Pittsburgh (+2.5) @ Carolina
Power rankings: Pittsburgh 18, Carolina 28
Spread update: This line has moved away from the model, Pittsburgh is now 3 point dogs.
Keys to the game: Rookie QB Kenny Pickett (concussion) is officially out, and therefore Mitch Tribusky will start on Sunday. The difference between Tribusky and Pickett this season is essentially negligible -- their stats have been fairly similar (they've both been bad), with Mitch showing a slightly higher propensity to turn the ball over with more big-play upside. This matchup is a giant case of who cares: the Steelers offense is 20th in both DVOA and EPA/play while the Panthers defense is 19th in DVOA and 11th in EPA/play. The Panthers defensive line blitzes 29.7% of the time -- 8th highest in the league -- and has a few big name players between DT Derrick Brown, DT Matt Ioannidis, and DE Brian Burns, but they're only generating pressure at a 21.2% clip, 21st in the league. It's a fair matchup against a pedestrian Steelers line. The advantage that Pittsburgh has is their receivers against a Panthers secondary that features CB Jaycee Horn and nobody else.

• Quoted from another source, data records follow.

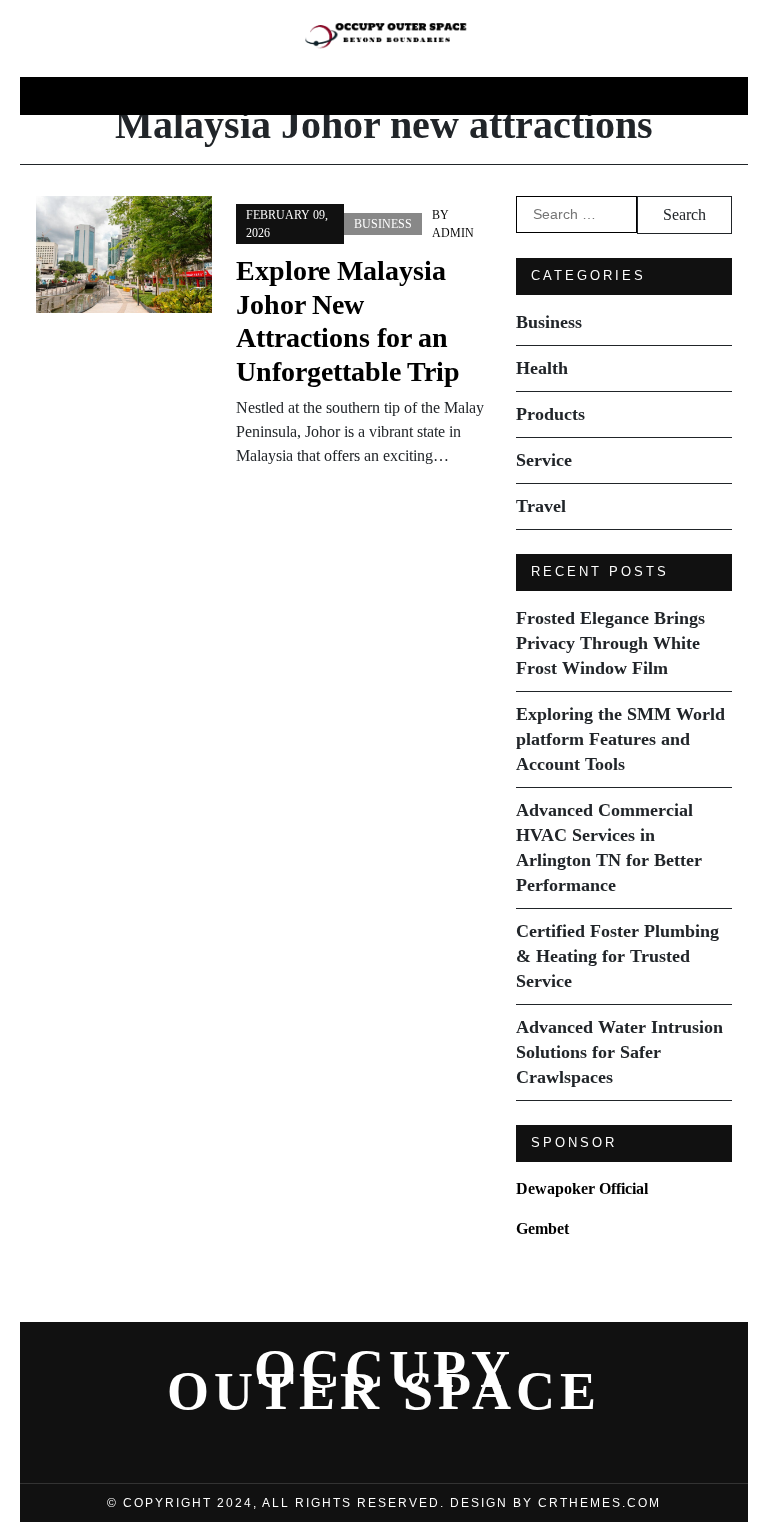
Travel (591, 95)
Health (284, 95)
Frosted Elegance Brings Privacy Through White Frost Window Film (610, 643)
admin (453, 233)
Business (183, 95)
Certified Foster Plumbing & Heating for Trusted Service (617, 956)
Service (496, 95)
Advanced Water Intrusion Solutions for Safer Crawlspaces (619, 1052)
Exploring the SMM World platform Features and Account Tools (620, 739)
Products (390, 95)
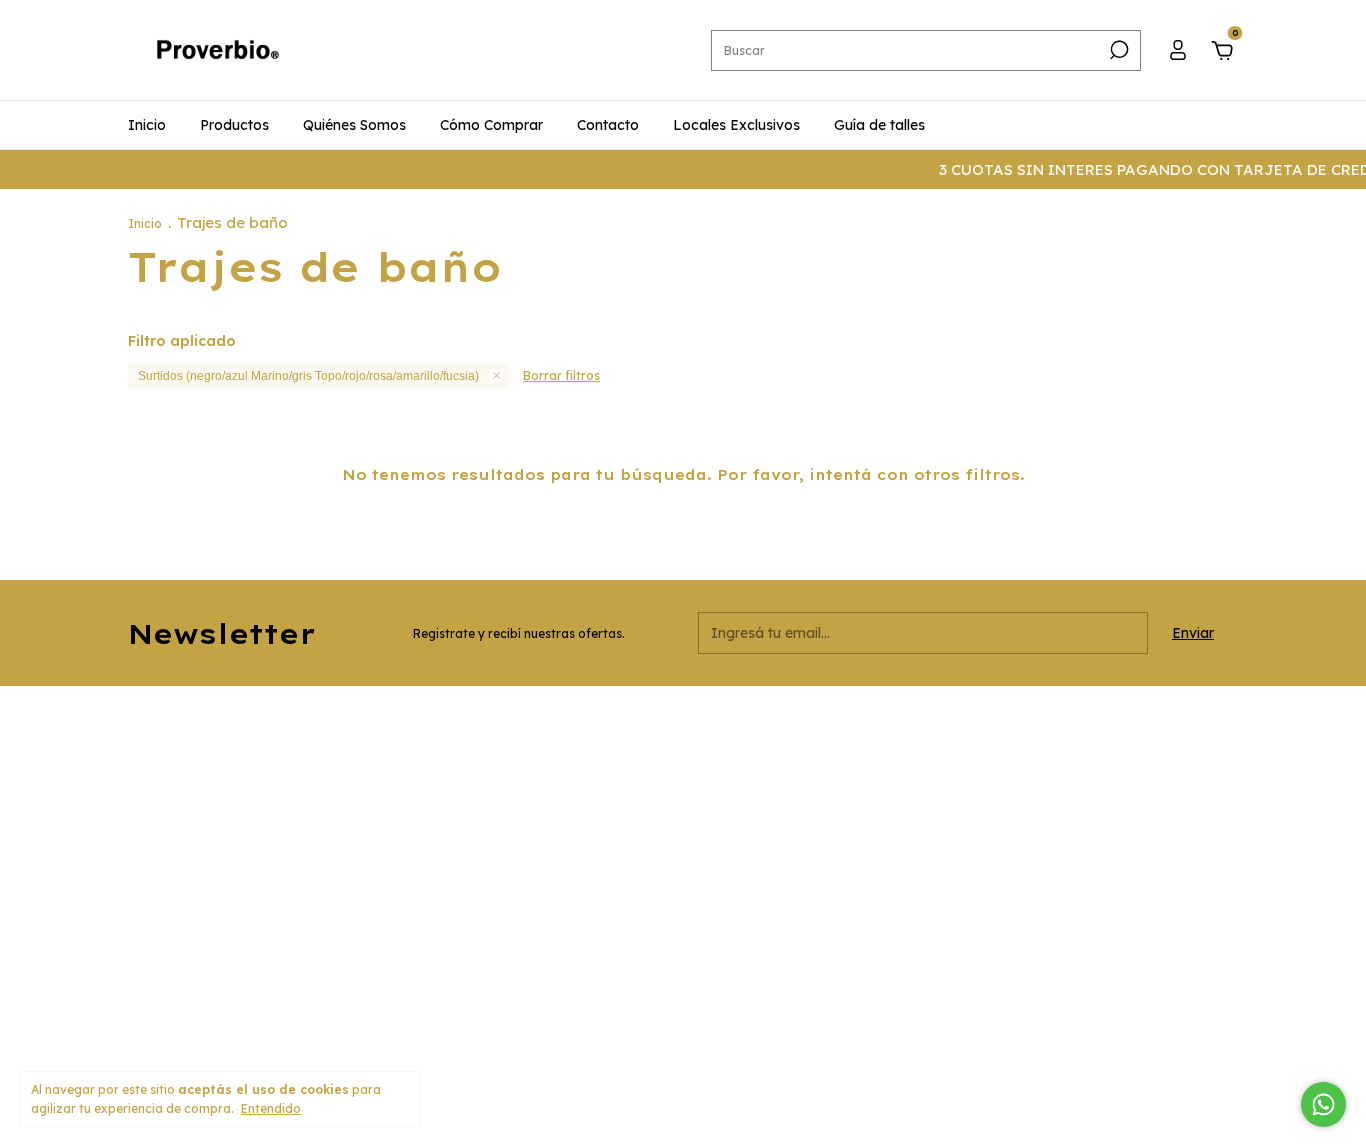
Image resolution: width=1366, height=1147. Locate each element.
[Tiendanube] (1175, 1041)
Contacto (608, 125)
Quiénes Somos (354, 125)
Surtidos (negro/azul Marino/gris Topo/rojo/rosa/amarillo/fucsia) (308, 376)
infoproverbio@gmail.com (586, 854)
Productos (234, 125)
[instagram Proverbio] (896, 728)
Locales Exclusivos (736, 125)
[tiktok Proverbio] (966, 728)
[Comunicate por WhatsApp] (1323, 1104)
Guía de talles (879, 125)
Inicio (147, 125)
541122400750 (550, 769)
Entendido (271, 1108)
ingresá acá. (848, 1040)
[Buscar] (1117, 50)
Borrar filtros (561, 375)
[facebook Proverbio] (931, 728)
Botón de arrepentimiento (966, 1040)
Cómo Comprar (491, 125)
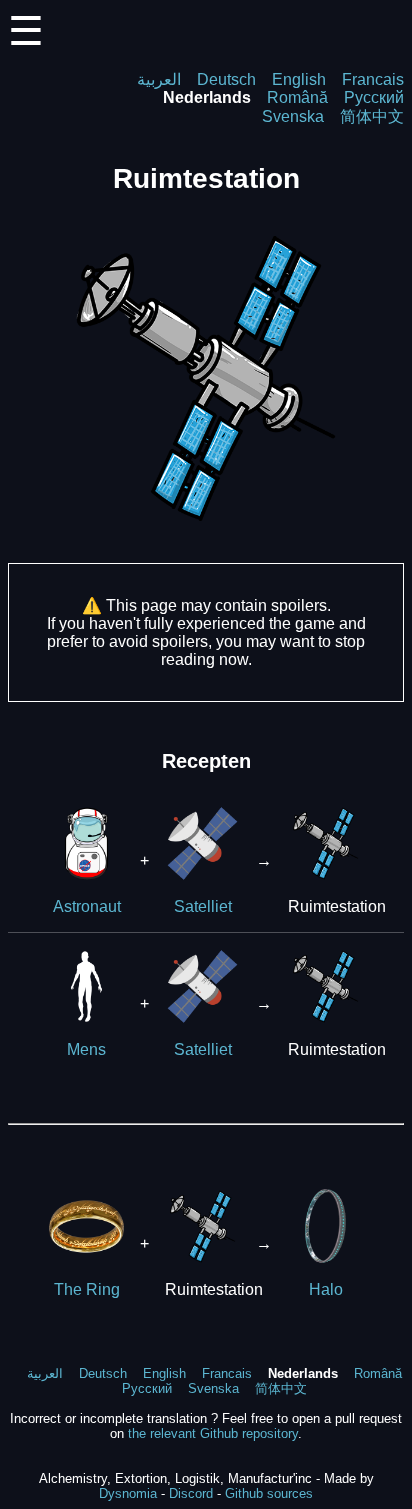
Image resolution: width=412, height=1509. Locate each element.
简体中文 (372, 116)
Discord (191, 1493)
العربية (159, 79)
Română (297, 97)
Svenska (293, 116)
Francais (373, 79)
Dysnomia (128, 1493)
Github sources (269, 1493)
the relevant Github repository (213, 1433)
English (299, 79)
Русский (374, 97)
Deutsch (226, 79)
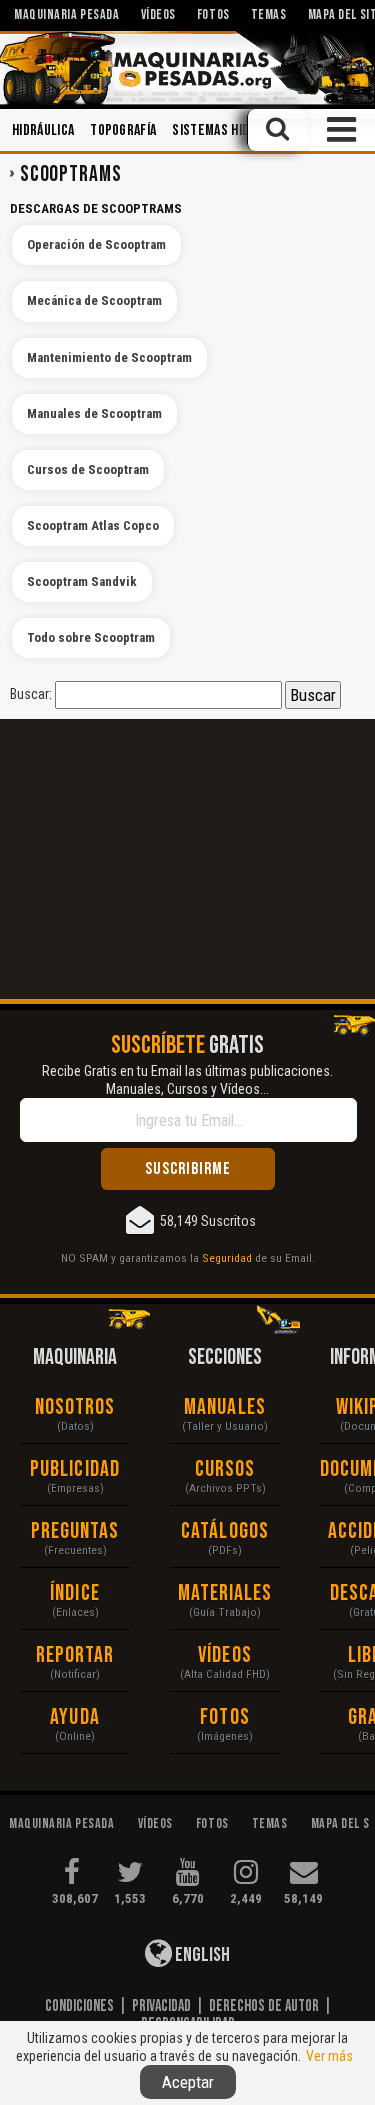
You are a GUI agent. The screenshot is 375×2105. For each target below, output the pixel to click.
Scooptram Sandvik (82, 581)
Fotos (225, 1717)
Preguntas (75, 1531)
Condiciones (79, 2006)
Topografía (123, 130)
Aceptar (188, 2082)
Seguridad (227, 1258)
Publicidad (75, 1469)
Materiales (225, 1593)
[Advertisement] (187, 859)
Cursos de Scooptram (88, 469)
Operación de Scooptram (96, 244)
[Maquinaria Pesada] (187, 68)
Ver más (329, 2056)
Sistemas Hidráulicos (236, 130)
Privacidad (161, 2006)
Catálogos (225, 1531)
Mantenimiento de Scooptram (109, 357)
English (201, 1955)
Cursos (225, 1469)
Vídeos (225, 1655)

The Panthers offense is rolling with Sam Darnold, who followed up a decent performance against the Broncos with a Darnold-esque performance against the Seahawks, completing 58.1% of his passes and gaining 6.6 yards per attempt. We don't need to review a 2 game sample to know that Darnold isn't a great quaterback, and we don't need to look much further than their offensive ratings (29th in DVOA and 28th in EPA/play) to know that this isn't a good offense. The Panthers offensive line is solid, but the combination of TJ Watt (outside), Alex Highsmith (outside), Cam Heyward (inside), and a blitz-heavy scheme will put the line to the test. The Steelers defense is 13th in DVOA and 23rd in EPA/play -- the difference coming because they've faced the strongest schedule of opposing offenses in the league and DVOA is opponent adjusted while EPA/play is not. The Steelers have some weaknesses in the secondary that can be taken advantage of -- CB Cameron Sutton and S Minkah Fitzpatrick are the lone two positive contributors -- but top WR DJ Moore is questionable with an ankle injury. WR Terrace Marshall Jr. and Laviska Shenault Jr. have both come on strong as of late -- assuming Moore can play, they could test the Panthers secondary.